═══ BRANO SCELTO ═══
Tante storie diverse, un unico tema: “scoprirsi gay”
Articolo di Flavia Accorsi pubblicato sul sito Psychologies (Francia), liberamente tradotto da Marco Galvagno
L’hanno sempre saputo o hanno avuto una relazione per caso durante un incontro. Con i loro dubbi e le loro messe in discussione, tutti evocano una voce interiore che cresce fino a diventare una certezza. Laurent, Simon, Florence, Max e Philippe offrono la loro testimonianza.
“Non mi sono svegliato una mattina dicendomi: Sono omosessuale”. Credo d’averlo sempre saputo anche se non so spiegare né il come ne il perché. Da quando mi ricordo mi sono sempre sentito diverso dagli altri ragazzi. Quando a 14 anni ho preso una cotta per il maestro di vela, è stata come una prova.”
Vincent non ha vissuto la scoperta della propria omosessualità come una rivelazione. Evoca una coscienza diffusa e precoce della propria diversità: “Le mie reazioni e i miei interessi non avevano niente in comune con quelli degli altri maschietti della mia età e questo già da quando avevo 4 o 5 anni, non è casuale il fatto che mi dessero della bambina.
Max, al contrario, non ha dimenticato lo schiaffo morale che ha impressione di aver ricevuto 15 anni fa, quando la sua presunta eterosessualità è crollata. “Ero studente con i miei amici, sono andato in una discoteca alla moda dove c’erano molti gay. Durante la serata mi sono lasciato corteggiare da un ragazzo stupendo. È stato come un fulmine nella mia testa, mentre cercavo di mantenere il controllo e respingere le sue avances mi rendevo conto di non aver mai desiderato una persona con tanta intensità”.
Il turbamento è stato così potente che Max ci ha messo ben due anni prima di desiderare di avere una relazione omosessuale. Che lo si sia sempre saputo di essere gay o che si abbia avuto una rivelazione, le difficoltà ad accettare questa scoperta sono di uguale intensità, anche se di tipo diverso, dato che sentirsi gay fin dalla più tenera infanzia comporta delle sofferenze, ma anche rimettere in discussione da adulti ciò che si è costruito non è una passeggiata.
═══
## COMPITI ASSEGNATI
1. Ricopia dal brano il tratto compreso tra "Il turbamento è" e "è una passeggiata.", estremi inclusi.
2. Traduci in inglese questa frase del brano: «Il turbamento è stato così potente che Max ci ha messo ben due anni prima di desiderare di avere una relazione omosessuale.»
═══ DATI GREZZI ═══
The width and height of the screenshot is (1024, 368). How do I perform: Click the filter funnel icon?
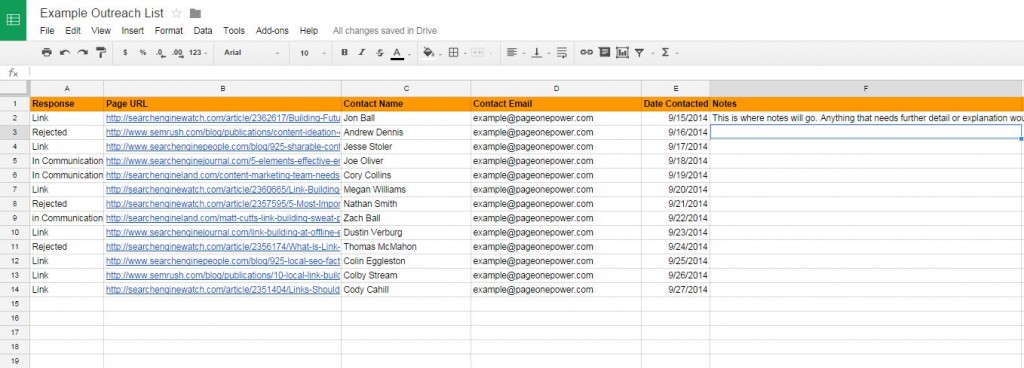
═══
## RISPOSTE AI COMPITI
1.
Il turbamento è stato così potente che Max ci ha messo ben due anni prima di desiderare di avere una relazione omosessuale. Che lo si sia sempre saputo di essere gay o che si abbia avuto una rivelazione, le difficoltà ad accettare questa scoperta sono di uguale intensità, anche se di tipo diverso, dato che sentirsi gay fin dalla più tenera infanzia comporta delle sofferenze, ma anche rimettere in discussione da adulti ciò che si è costruito non è una passeggiata.

2. The turmoil was so powerful that it took Max a full two years before he wanted to have a homosexual relationship.